Everytime I see anything categorized, classified, and put into some systematic sequence I see the consequence of everything losing it’s distinction or identity through systematic reasoning.
It would seem that through the utilization of logic or reasoning we displace actuality and existence with our own ideas of it where eventually natural existence and actuality will be nothing beyond our ideas pertaining to them.
I believe all of this to be a consequence of language mostly.
Nope. In fact, this happens before the level of cogitation. It happens as soon as sense data hits our primary sensory cortices and becomes perception. I perceive a pen even though one could say there is only plastic, ink, and a small metalic spring there - and it can be broken down even further.
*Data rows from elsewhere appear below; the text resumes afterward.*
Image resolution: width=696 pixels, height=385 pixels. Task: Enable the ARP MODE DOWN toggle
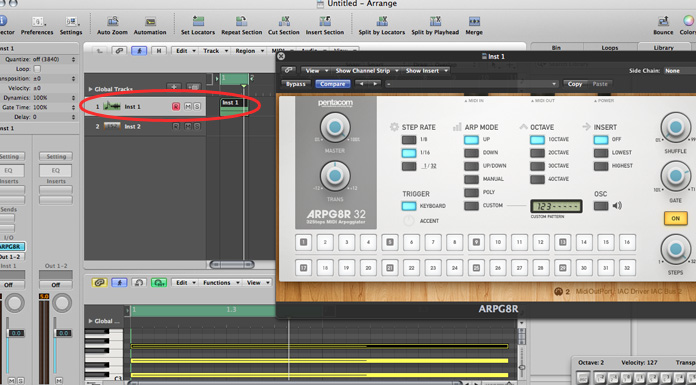click(471, 153)
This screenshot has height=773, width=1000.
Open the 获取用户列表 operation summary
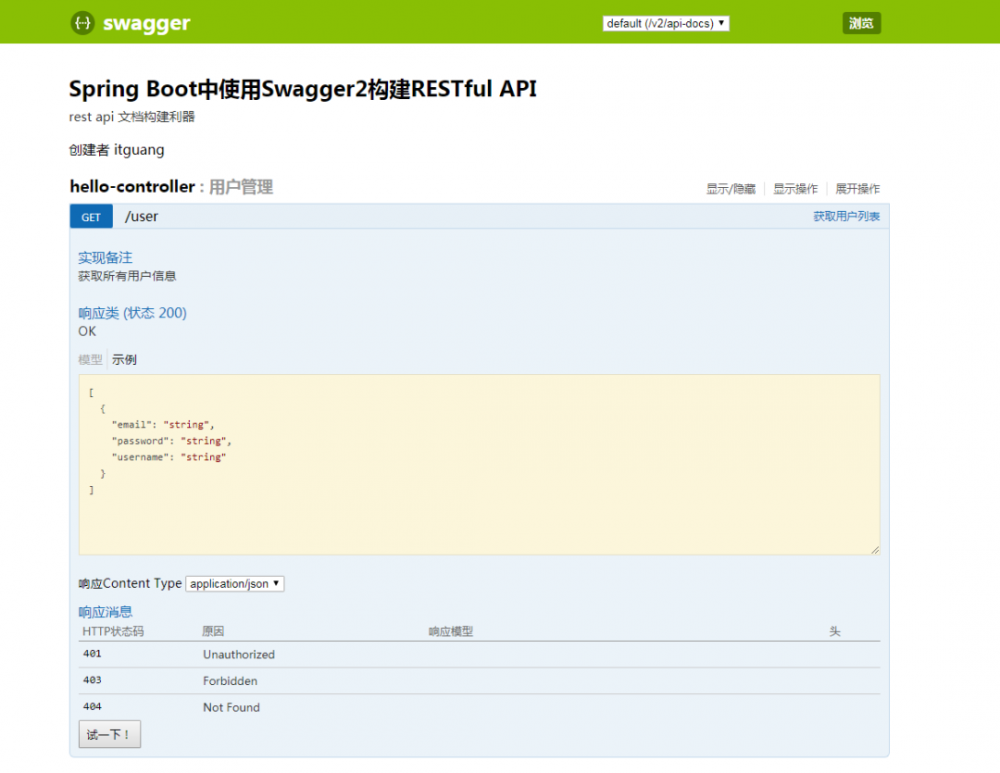(x=845, y=216)
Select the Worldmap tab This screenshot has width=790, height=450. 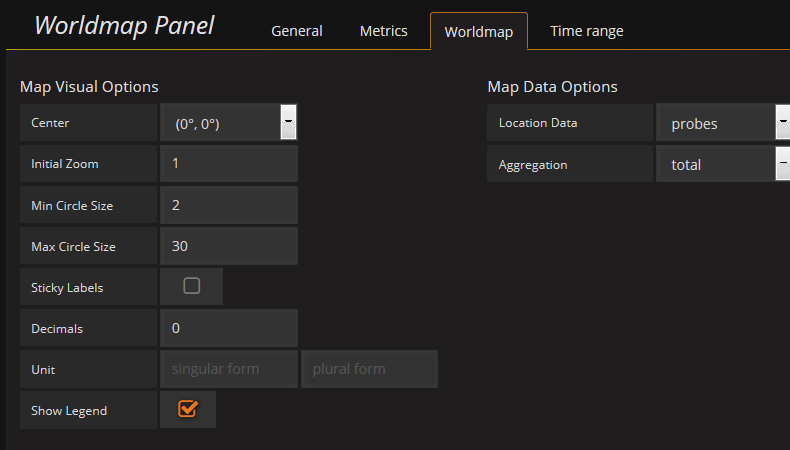478,32
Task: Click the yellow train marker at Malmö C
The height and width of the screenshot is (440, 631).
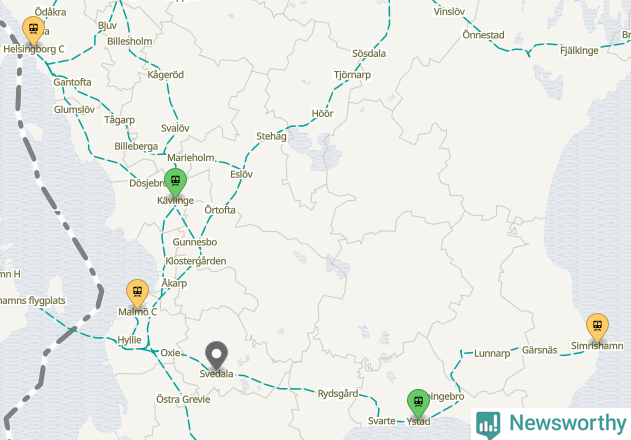Action: [x=138, y=294]
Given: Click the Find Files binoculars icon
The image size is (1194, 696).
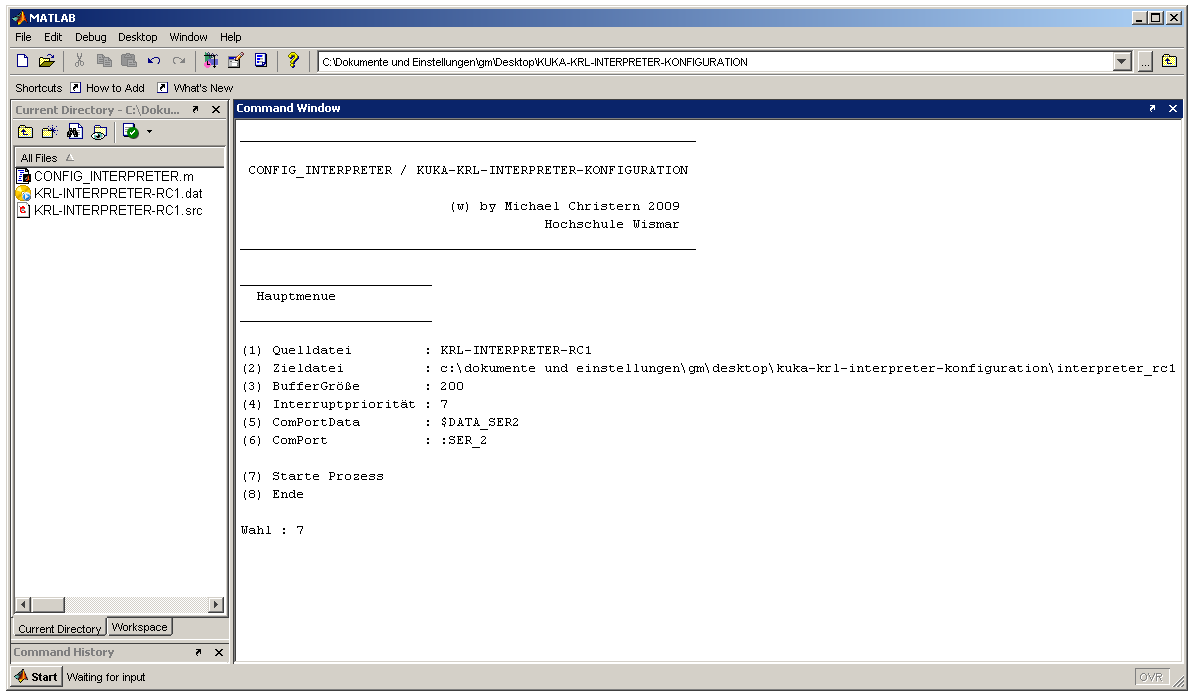Looking at the screenshot, I should click(74, 131).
I disagree. It is the process of abstraction and generalisation that we undertake when we call it a pen which creates the meaning. The meaning of the word “pen” is abstracted from all that other stuff.
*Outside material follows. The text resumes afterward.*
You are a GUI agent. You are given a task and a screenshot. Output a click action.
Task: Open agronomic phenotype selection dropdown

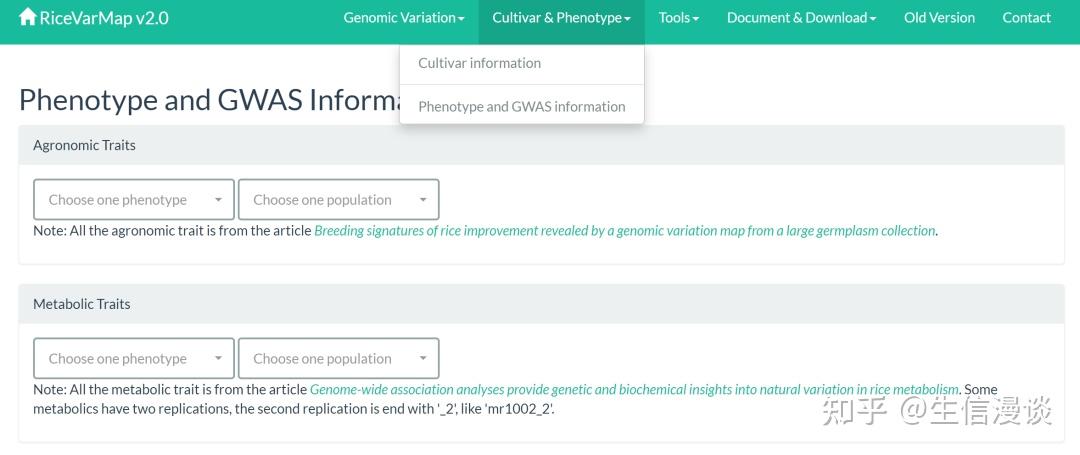pos(134,200)
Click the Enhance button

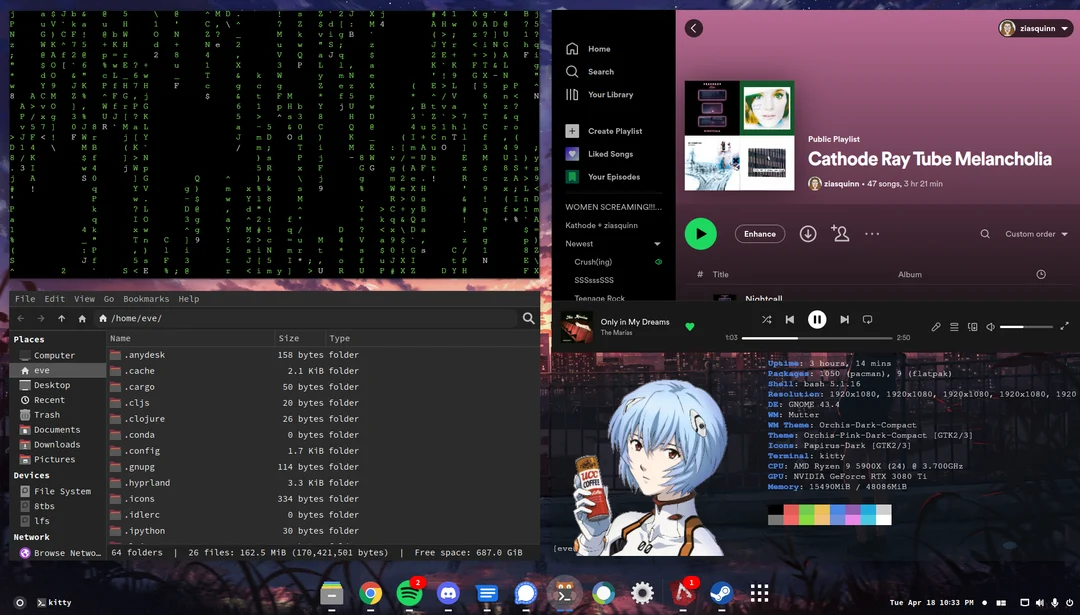(759, 233)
Well, okay, but I’m speaking from a neurological point of view. The neurosciences tell us that there are areas in the brain that seem to be responsible for our perception of whole objects (as opposed to points, lines, simple shapes, and colors) and there’s other areas responsible for recognizing familiar objects. In fact, if you’ve ever read about the case of the man who mistook his wife for a hat (he literally did), you’ll see that this area of the brain - the one for recognizing familiar objects - can be damaged even though one’s ability to think about and understand the meaning of words/concepts like “hat” or “wife” seem to be fully functional.
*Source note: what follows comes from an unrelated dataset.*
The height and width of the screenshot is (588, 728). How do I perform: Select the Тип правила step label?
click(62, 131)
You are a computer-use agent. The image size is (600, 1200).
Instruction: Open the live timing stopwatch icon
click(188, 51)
The general picture that the neurosciences seem to be painting is one of sensory data transforming through several stages, getting more and more abstract as it goes along, until it becomes cognitive/conceptual - as opposed to two simple stages: sensation, thought.
Gib - until we can name it. It gets abstracted until we can name it. And we can perform abstractions of abstractions. Neuroscience is mirrored by language. I am not disagreeing with that. Meaning is the result of abstraction. Abstraction doesn’t remove meaning, it creates it.
I am a fan of whoever it was that said (I think it was me) that, “If you can’t say what you mean, you don’t know what you mean.”
That said, there are more forms of language than just words, such as body “language”, <<punctuation, math, art and just simply communicating by example. All of these are methods of “saying” what you mean. So the consequences of logic and reasoning can only be positive if we just don’t limit our implements of expression and understanding.
Yes, I’ll agree with that, but I’m also saying that before the stage of abstraction where words and meaning get associated with our sensory experience, there are stages that sensory information go through before meaning enters the picture, stages that build up the raw sensory data into more sophisticated perceptions. I can reach out and grab my pen, even amongst other pens, when instructed to do so even though I don’t have to consciously think “that’s my pen” - that is, I don’t have to use the abstract concept “pen”. But what am I recognizing when I grab my pen? Is there really such a thing as a “pen” out there, or has my mind created something more out of the elementary lines, points, shapes, colors, etc., something that works insofar as my being able to work with the outer world but is nonetheless as sort of “semi-abstraction” (if you prefer) that is midway between raw elementary sensory data and cognitive/conceptual abstraction.
Yeah, you can do that, but for you to know it is a pen, whatever you call it, you have identified its purpose - the range of uses for it and your own specific purpose. You don’t have to name it, but, at that point, you can name it.